→ What this task involves
Lines from the one containing "Instruction: Select DVD" through the end of the entries below: set them down exactly, both ends included, with nothing added.

→ The records
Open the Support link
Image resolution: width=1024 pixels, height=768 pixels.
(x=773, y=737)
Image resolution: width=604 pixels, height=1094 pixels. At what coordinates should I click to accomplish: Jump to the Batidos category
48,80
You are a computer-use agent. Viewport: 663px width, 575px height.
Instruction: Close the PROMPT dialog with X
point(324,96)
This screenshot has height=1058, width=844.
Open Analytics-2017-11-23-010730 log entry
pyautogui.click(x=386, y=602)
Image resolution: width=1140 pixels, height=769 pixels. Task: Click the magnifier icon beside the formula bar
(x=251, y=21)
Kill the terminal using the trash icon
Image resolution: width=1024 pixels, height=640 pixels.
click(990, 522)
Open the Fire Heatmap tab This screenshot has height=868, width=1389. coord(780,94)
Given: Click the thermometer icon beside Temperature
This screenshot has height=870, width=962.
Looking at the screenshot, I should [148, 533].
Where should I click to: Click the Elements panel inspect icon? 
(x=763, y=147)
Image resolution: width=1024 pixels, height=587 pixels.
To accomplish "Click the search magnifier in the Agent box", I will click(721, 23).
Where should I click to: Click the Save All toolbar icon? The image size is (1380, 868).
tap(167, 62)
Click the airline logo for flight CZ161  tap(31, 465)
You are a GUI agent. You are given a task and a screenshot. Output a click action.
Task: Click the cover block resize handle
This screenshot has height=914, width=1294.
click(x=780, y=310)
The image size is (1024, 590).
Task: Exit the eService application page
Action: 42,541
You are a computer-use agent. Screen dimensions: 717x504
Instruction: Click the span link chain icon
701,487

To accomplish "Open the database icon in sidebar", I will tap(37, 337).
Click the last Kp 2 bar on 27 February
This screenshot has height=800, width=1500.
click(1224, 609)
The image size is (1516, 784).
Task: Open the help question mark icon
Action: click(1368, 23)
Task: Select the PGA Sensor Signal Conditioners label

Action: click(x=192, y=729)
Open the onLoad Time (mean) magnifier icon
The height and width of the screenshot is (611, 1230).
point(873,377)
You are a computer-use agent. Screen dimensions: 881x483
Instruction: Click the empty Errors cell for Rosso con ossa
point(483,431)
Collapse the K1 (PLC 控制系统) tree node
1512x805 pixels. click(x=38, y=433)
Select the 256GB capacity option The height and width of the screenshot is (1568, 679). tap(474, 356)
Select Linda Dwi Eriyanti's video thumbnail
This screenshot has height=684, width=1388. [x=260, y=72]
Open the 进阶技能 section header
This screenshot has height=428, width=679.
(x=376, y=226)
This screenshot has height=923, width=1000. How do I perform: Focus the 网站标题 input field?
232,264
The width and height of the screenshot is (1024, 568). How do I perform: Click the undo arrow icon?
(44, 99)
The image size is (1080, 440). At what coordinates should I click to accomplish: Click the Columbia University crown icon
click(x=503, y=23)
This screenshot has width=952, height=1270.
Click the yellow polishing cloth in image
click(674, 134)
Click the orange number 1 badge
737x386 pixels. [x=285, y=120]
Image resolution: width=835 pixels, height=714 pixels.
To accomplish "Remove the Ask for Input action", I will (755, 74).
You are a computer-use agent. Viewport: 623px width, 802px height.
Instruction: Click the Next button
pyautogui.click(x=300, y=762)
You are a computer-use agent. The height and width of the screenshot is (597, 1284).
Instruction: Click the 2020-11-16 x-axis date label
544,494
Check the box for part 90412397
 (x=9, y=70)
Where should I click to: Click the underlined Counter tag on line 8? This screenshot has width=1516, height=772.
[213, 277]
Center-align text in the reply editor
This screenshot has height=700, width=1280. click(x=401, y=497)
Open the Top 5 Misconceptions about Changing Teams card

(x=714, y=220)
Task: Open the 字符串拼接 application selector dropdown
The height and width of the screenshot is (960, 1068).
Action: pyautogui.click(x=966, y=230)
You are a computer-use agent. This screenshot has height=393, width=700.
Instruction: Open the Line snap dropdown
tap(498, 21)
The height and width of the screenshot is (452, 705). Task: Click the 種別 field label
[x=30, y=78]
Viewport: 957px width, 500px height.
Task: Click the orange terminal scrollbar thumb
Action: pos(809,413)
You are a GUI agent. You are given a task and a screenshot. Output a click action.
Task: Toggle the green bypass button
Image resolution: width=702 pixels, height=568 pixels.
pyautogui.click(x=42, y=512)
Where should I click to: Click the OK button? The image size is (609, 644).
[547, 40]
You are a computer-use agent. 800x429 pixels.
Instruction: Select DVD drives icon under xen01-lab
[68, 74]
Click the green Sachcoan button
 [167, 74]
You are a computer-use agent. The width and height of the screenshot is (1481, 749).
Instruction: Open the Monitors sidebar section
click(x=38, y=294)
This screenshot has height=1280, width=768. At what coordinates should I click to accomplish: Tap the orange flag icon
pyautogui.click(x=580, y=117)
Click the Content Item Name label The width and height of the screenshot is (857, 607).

→ Response to this task
Instruction: Select DVD drives icon under xen01-lab
[68, 74]
Click the green Sachcoan button
 [167, 74]
You are a computer-use agent. The width and height of the screenshot is (1481, 749).
Instruction: Open the Monitors sidebar section
click(x=38, y=294)
This screenshot has height=1280, width=768. At what coordinates should I click to accomplish: Tap the orange flag icon
pyautogui.click(x=580, y=117)
Click the Content Item Name label The width and height of the screenshot is (857, 607).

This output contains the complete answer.